There is a lot of automation technology on the market today, but putting together an integrated hardware and software system remains a significant challenge. Navis notes that “not all ports and terminals are taking advantage of the new technology and equipment at the same pace and many are struggling to achieve the true potential that automation holds. During the summit, more than 50 participants will attend informative sessions and workshops aimed at taking a deeper dive into the benefits of today’s technology, share their automation success stories and operational struggles and envision the potential for even greater disruption in the industry in the years to come”.

Speaking with WorldCargo News, Scott Peoples, Chief Product Officer at Navis said the overall theme of the event is “crossing the chasm”, reflecting the wider industry challenge of how to take terminal automation a new level where it is more productive and easier to implement.

It is widely recognised that this process would be aided by a greater level of standardisation across automation projects, particularly at the TOS and software level. The automation landscape, however, is far from settled, and Peoples notes that “there is still a lot of innovation” in the designs and systems some terminals want to implement. At the same time vendors like Navis have been stressing the benefits of “staying within the walls” of existing, already developed systems.

The summit is a chance for terminal operators better understand what is available from Navis today and hear from their peers about the pros and cons of different approaches to customisation and implementing new technology. The event is also a chance, added Peoples, for terminals to inform Navis about priorities for future development, their expectations in respect of automation software, and debate the possibility of agreeing on standards.

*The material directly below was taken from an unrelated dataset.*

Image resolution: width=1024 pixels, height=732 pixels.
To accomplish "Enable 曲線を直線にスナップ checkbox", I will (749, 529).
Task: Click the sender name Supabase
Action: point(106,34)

In the afternoon the summit features a workshop on Next Generation UX/UI in terminal automation. Carlos Barbera, Sr. Director, TOS Product Management said this is a chance for Navis to share some of its ideas on insights on next generation systems. Terminal automation, he noted, changes jobs in IT and operations, and the user experience and user interface needs to evolve with that change. This can mean, for example, finding new ways to integrate data from different systems like the TOS and crane control systems, and finding better ways to present relevant operational data from different systems to an operator during exception handling, for example.

Navis also plans to share some of the work it has been doing exploring how different concepts including pattern recognition and other visualisation technologies could be leveraged to display information from the TOS and other applications in way that improves the effectiveness of automated terminal staff.